31. Januar 2023 1 Kommentar

Mittlerweile konnten aus den Vorzugsvarianten, die für jeden der beiden Korridore entwickelt wurden, eine Empfehlungsvariante pro Korridor festgelegt werden. Die Grundlage dafür bildete ein Abstimmungsprozess mit den betroffenen Kommunen, dem Land Baden-Württemberg und den zuständigen Fachämtern (wie bspw. Naturschutz und Landwirtschaft). In einem länger andauernden Diskussionprozess, wurden die Vor- und Nachteile der verschiedenen Varianten diskutiert und abgewägt. Zuletzt fand die Auswahl einer Empfehlungsvariante statt, die soweit möglich den Standards einer Radschnellverbindung entspricht, aber auch realistisch umsetzbar sein soll.

So kann der Standard einer Radschnellverbindung zwar auf weiten Teilen der Empfehlungsvarianten erreicht werden, in Teilen musste jedoch eine Führung im Standard des RadNETZ BW empfohlen werden. Für jede Empfehlungsvariante wurden die Maßnahmen dargestellt, die für einen Ausbau notwendig sind und eine erste Kosteneinschätzung getroffen. Auf dieser Basis konnte dann eine Nutzen-Kosten-Analyse aufgestellt werden, die zeigt, ob der Nutzen einer Radschnellverbindung die möglichen Kosten überwiegt. Die Prüfung ist für beide Empfehlungsvarianten positiv ausgefallen.

Die Ergebnisse der Machbarkeitsstudie und der Erarbeitungsprozess werden nun in einem Abschlussbericht aufbereitet und im nächsten Schritt im Ausschuss für Technik und Umwelt des Kreistages am 09.03.2023 vorgestellt.
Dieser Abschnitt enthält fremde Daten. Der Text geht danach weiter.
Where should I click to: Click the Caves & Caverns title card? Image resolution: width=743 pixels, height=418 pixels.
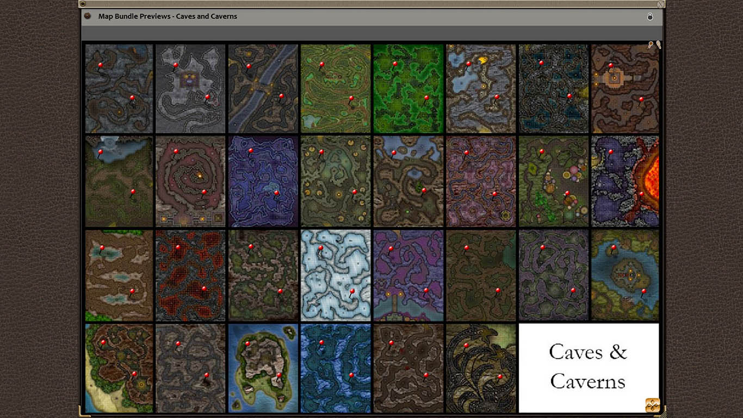tap(588, 367)
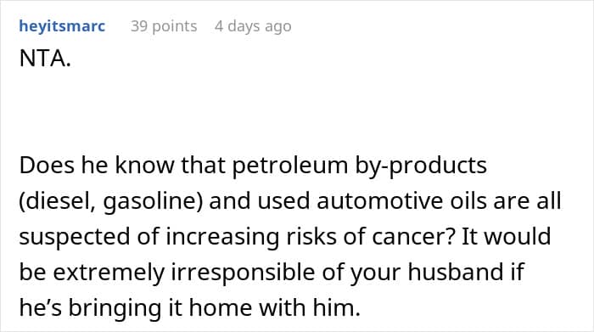This screenshot has height=332, width=594.
Task: Click the word automotive in comment
Action: pyautogui.click(x=379, y=201)
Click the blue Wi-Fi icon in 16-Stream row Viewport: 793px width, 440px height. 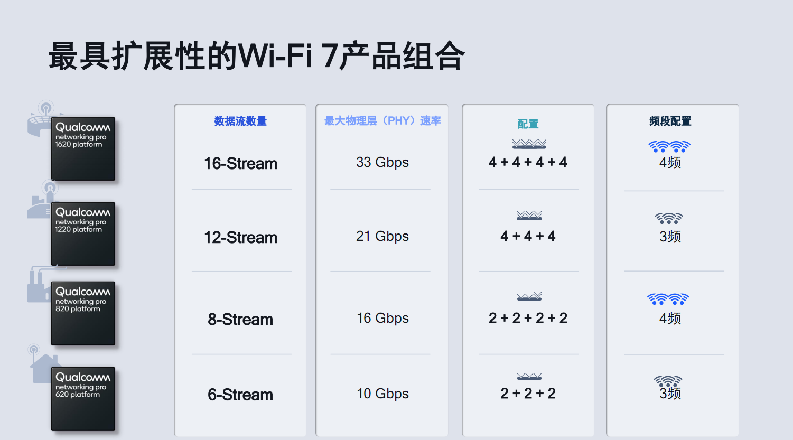pos(669,146)
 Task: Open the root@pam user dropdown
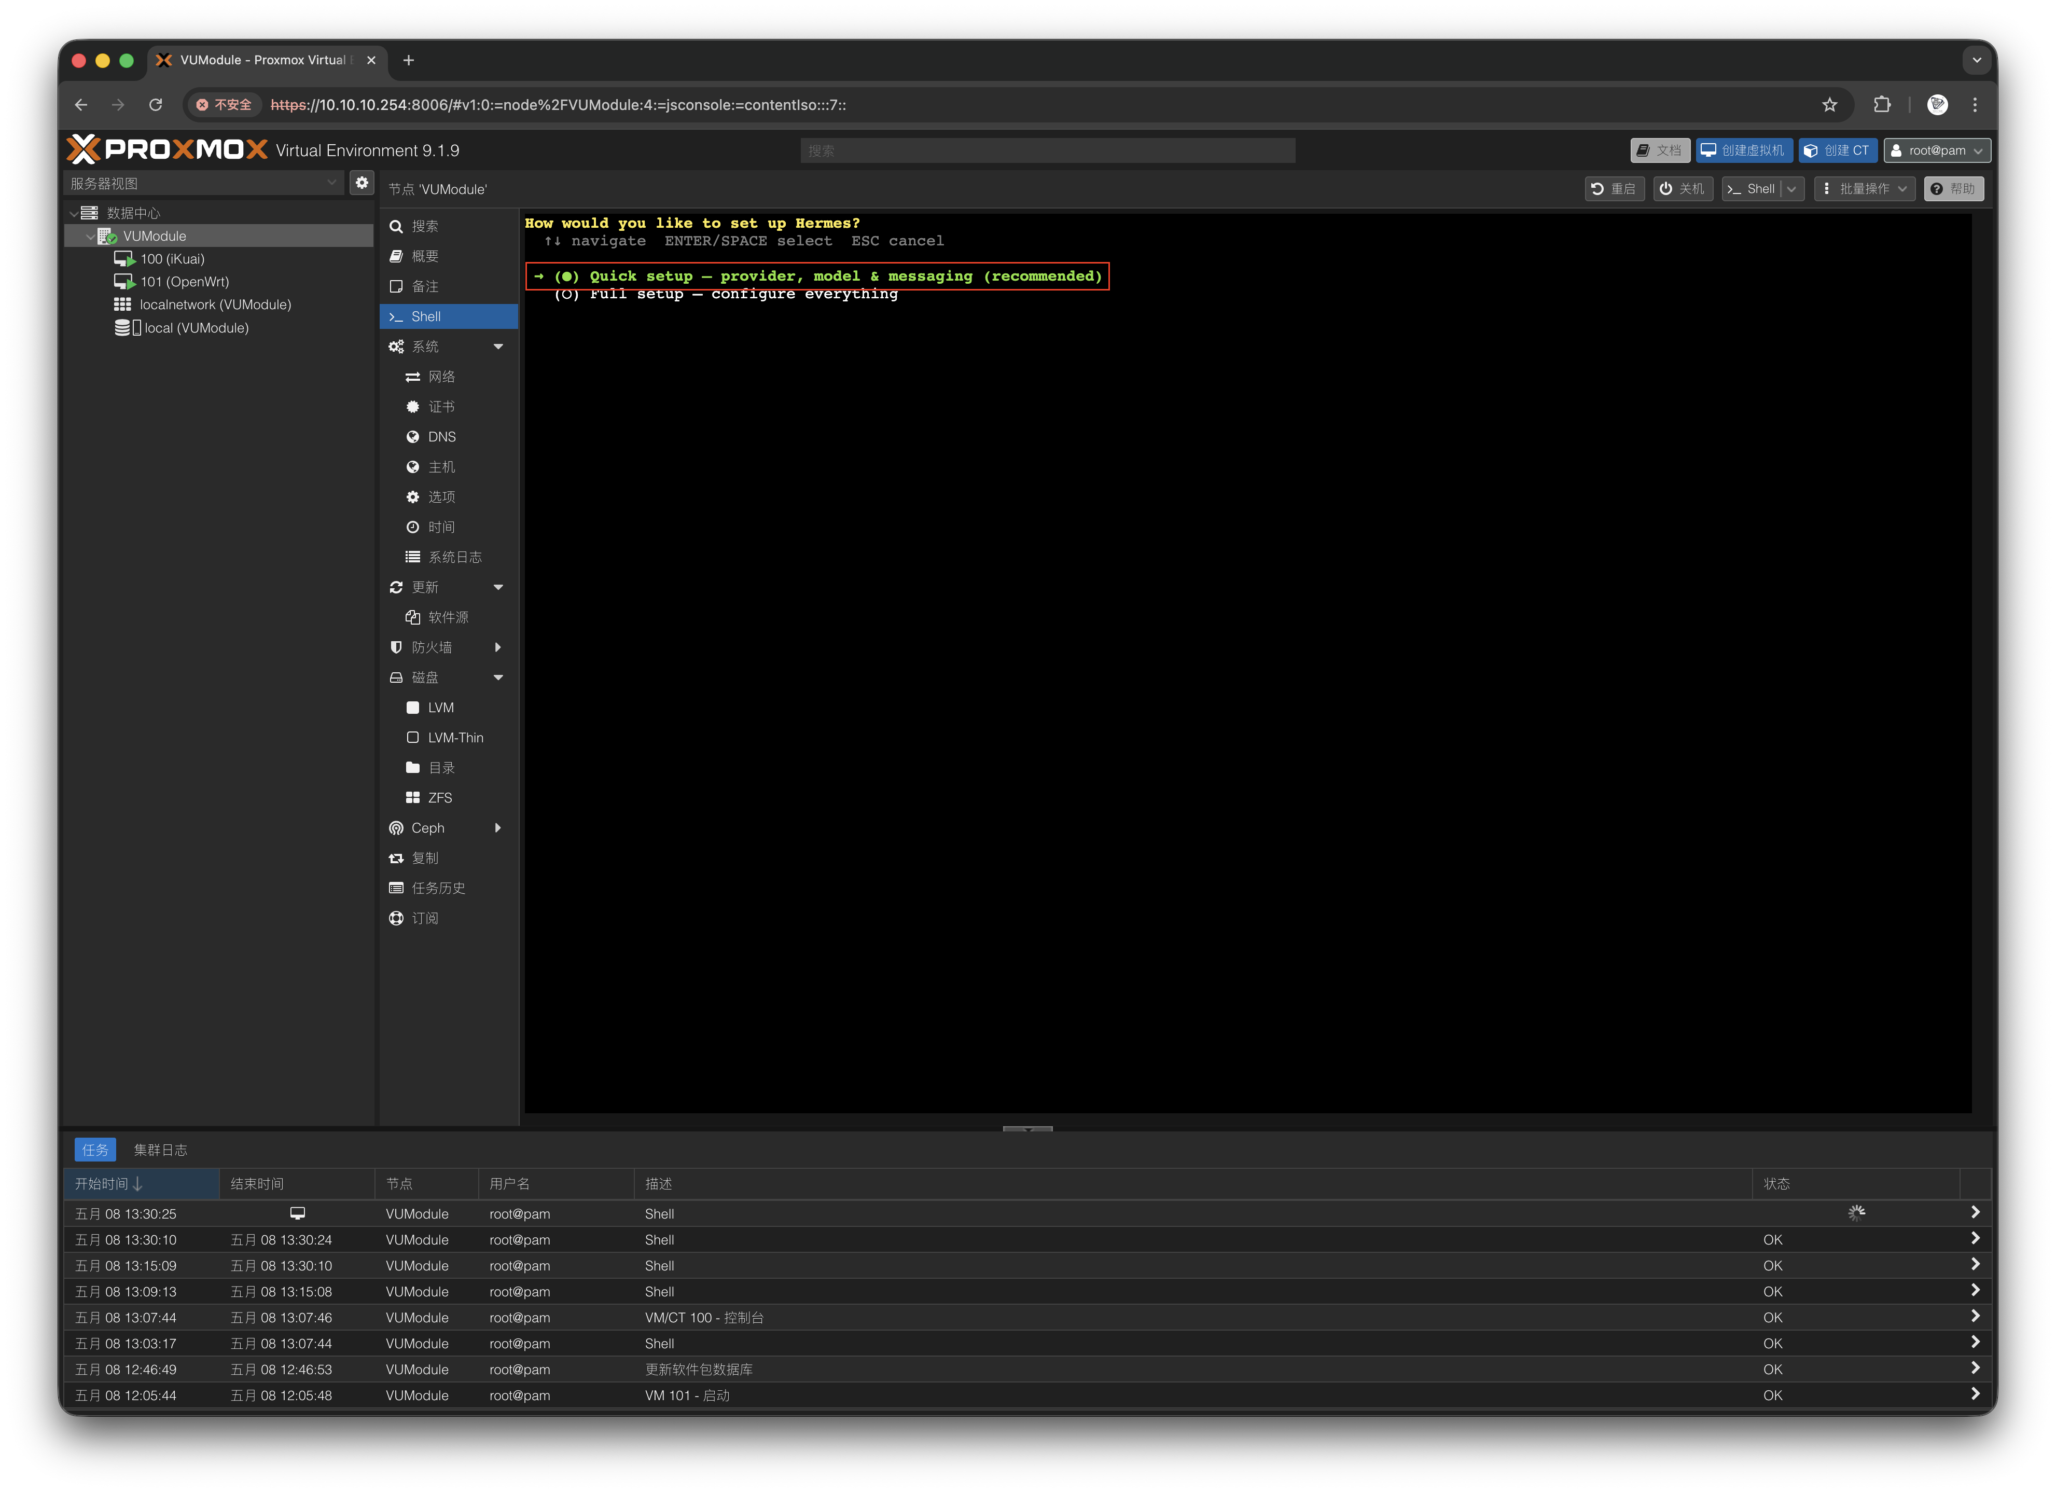point(1936,150)
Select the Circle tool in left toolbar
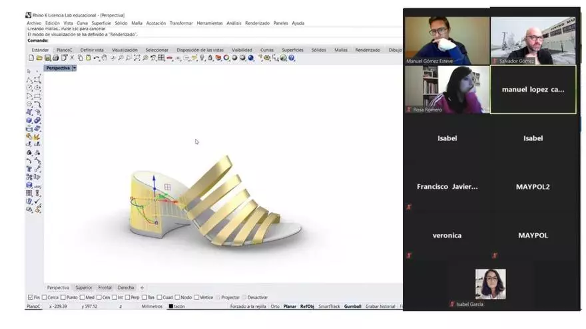 [29, 88]
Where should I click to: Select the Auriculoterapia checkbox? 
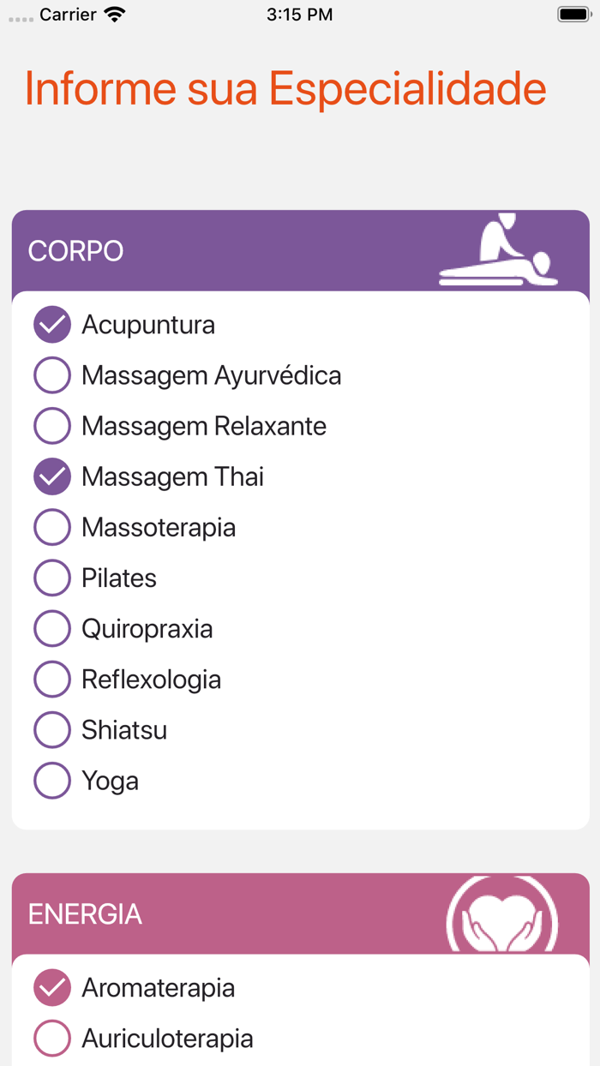coord(52,1039)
Über eine Veröffentlichung der Ergebnisse werden wir Sie hier informieren.

1 Kommentar

  1. Thomas Rumpf / Antworten

    Wo kann ich die entsprechende Vorlage für die Ausschusssitzung am 9.3.2023 finden?
    Wann und wie wird die betroffene Öffentlichkeit über die vielfach unbekannten Führungsformen und Vorteile von Radschnellverbindungen informiert um unnötige Widerstände und Ängste zu vermeiden?
    Wie wird die Radschnellverbindungsplanung bei den lokalen Planungen und Bauprojekten berücksichtigt?